> EXERCISE
With the first line below as the start and the line containing "Task: Click the 会议 meeting icon" as the end, copy every line between them exactly, ends included.

> GIVEN DATA
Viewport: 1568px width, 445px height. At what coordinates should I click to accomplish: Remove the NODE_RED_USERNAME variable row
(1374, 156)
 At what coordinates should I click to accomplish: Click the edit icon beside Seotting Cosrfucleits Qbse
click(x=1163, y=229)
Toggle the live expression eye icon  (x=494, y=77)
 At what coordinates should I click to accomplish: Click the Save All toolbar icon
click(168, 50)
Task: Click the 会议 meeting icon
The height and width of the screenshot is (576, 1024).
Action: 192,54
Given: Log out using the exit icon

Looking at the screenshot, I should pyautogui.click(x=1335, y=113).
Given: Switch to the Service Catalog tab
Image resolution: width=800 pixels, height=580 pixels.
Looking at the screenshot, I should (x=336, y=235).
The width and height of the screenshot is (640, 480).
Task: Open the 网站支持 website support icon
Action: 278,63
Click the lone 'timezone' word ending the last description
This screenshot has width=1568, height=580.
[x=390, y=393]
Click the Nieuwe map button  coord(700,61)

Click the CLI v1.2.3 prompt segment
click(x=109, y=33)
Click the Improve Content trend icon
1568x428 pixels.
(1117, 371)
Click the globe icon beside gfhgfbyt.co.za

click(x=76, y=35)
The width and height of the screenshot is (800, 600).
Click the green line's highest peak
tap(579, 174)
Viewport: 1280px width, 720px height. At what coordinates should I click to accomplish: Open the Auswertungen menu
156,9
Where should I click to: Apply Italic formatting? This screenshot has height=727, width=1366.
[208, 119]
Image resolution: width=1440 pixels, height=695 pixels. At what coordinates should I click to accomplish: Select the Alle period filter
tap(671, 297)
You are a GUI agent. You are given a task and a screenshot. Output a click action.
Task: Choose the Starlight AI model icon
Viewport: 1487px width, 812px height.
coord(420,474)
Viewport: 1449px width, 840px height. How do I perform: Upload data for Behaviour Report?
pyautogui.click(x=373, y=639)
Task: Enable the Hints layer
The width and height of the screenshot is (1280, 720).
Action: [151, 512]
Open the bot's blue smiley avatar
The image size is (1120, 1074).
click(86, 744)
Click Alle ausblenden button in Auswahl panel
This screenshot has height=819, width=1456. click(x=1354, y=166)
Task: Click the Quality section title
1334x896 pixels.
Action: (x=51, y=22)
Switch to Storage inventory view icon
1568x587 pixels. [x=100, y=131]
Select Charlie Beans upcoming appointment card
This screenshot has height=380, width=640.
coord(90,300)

> EXERCISE SOLUTION
Viewport: 1568px width, 445px height. At what coordinates should I click to accomplish: Remove the NODE_RED_USERNAME variable row
(1374, 156)
 At what coordinates should I click to accomplish: Click the edit icon beside Seotting Cosrfucleits Qbse
click(x=1163, y=229)
Toggle the live expression eye icon  (x=494, y=77)
 At what coordinates should I click to accomplish: Click the Save All toolbar icon
click(168, 50)
Task: Click the 会议 meeting icon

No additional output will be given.